GOAL OF THE EXERCISE: The reply should hold every entry exactly as written and none of the pictures.

[DATASET ENTRIES — start]

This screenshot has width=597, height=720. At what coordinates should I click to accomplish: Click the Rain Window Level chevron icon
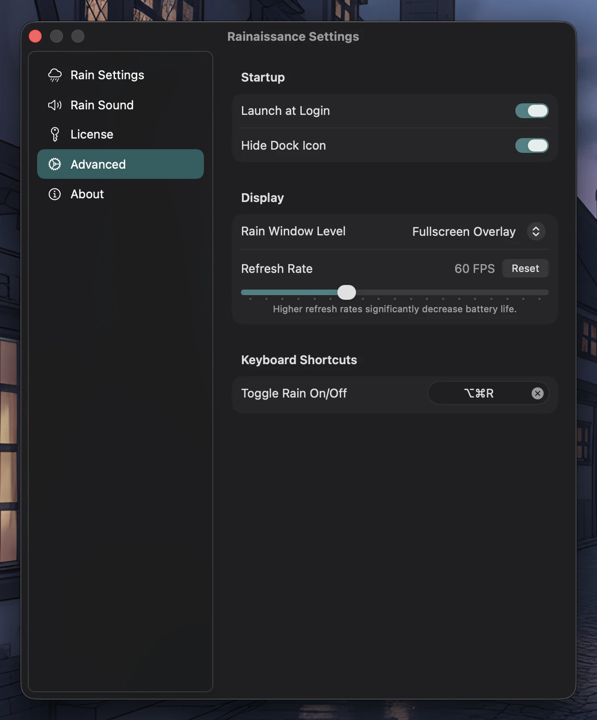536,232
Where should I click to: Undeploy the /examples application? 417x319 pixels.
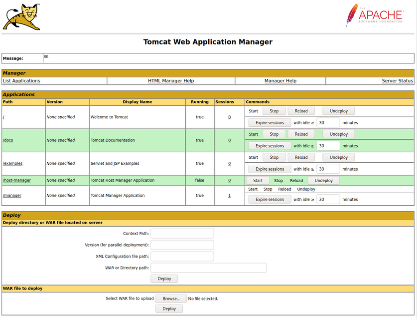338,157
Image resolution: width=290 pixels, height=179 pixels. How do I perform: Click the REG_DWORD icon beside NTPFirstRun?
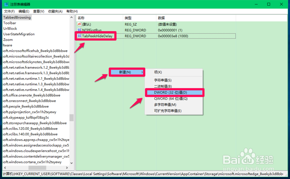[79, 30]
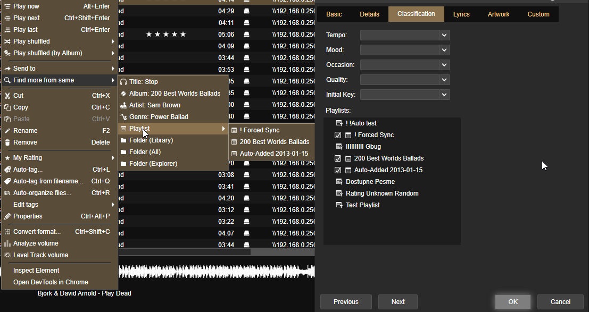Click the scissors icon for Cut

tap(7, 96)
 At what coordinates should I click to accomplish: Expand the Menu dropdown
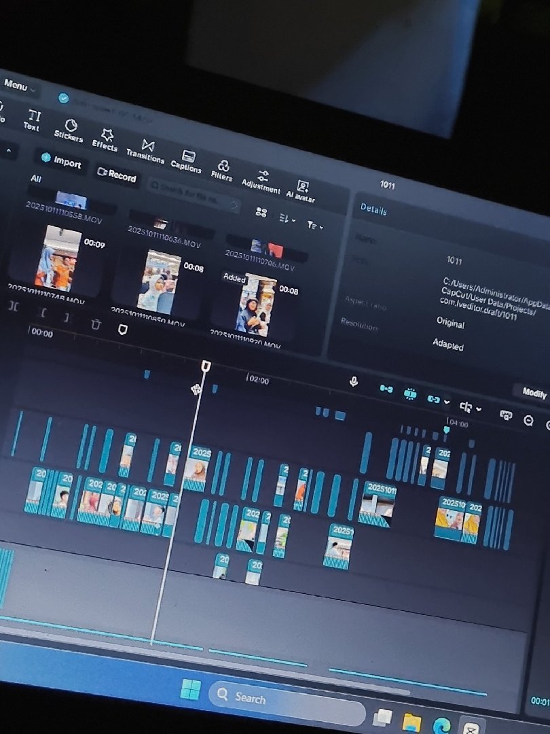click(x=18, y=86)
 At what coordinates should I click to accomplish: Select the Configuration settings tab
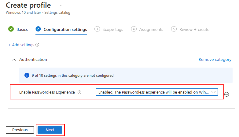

[DATASET ENTRIES — finish]

ANSWER BOX:
This screenshot has width=597, height=720. At what coordinates should I click to accomplish: Click the Rain Window Level chevron icon
536,232
Where should I click to: Undeploy the /examples application? 417x319 pixels.
338,157
Image resolution: width=290 pixels, height=179 pixels. How do I perform: Click the REG_DWORD icon beside NTPFirstRun?
[79, 30]
Click the scissors icon for Cut

tap(7, 96)
 At what coordinates should I click to accomplish: Expand the Menu dropdown
click(x=18, y=86)
 At what coordinates should I click to accomplish: Select the Configuration settings tab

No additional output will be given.